DATA FOR REVIEW section start

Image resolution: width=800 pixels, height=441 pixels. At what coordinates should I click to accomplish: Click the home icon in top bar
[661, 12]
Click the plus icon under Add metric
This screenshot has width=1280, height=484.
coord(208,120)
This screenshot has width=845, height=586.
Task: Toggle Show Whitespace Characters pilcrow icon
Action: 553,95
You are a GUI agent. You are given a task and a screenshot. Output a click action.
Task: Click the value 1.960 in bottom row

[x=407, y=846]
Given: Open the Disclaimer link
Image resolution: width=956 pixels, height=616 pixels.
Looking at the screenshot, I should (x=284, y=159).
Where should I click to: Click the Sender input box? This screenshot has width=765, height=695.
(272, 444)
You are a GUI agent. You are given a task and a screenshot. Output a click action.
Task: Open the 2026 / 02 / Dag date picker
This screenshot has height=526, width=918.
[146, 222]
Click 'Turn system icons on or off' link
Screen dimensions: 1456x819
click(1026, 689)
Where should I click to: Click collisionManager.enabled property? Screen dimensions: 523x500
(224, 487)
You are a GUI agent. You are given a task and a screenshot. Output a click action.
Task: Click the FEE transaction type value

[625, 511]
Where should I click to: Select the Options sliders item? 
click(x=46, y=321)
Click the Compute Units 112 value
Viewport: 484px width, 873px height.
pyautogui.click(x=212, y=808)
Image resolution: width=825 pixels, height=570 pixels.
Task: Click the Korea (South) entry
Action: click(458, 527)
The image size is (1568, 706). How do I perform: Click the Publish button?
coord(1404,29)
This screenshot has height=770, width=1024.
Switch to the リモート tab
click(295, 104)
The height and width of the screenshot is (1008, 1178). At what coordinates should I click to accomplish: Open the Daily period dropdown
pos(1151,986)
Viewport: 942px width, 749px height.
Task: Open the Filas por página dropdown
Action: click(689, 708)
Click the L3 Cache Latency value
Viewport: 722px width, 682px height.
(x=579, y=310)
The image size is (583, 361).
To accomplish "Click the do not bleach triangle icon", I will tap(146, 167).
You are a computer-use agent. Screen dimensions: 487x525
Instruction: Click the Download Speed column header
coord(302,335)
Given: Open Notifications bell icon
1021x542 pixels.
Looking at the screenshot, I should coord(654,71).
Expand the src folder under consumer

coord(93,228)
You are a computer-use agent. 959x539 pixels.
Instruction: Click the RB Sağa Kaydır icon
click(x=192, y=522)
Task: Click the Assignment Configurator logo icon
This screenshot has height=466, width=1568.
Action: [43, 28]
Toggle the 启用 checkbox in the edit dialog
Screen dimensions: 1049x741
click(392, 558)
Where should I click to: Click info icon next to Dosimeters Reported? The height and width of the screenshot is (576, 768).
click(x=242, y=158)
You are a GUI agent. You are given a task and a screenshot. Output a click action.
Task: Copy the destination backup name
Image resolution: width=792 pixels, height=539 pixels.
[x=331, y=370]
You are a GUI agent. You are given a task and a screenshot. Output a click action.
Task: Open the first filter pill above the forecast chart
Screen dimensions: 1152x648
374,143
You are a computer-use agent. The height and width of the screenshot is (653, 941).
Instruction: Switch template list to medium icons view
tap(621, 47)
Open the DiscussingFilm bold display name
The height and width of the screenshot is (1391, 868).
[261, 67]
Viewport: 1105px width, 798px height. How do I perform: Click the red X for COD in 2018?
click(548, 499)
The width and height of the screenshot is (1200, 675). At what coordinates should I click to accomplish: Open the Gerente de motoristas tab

DATA FOR REVIEW section end

- _AIM OF THE EXERCISE_: Wherever the word "name" turns up in the records, copy out the line it is on.

- _RESPONSE BOX_:
Task: Copy the destination backup name
Open the DiscussingFilm bold display name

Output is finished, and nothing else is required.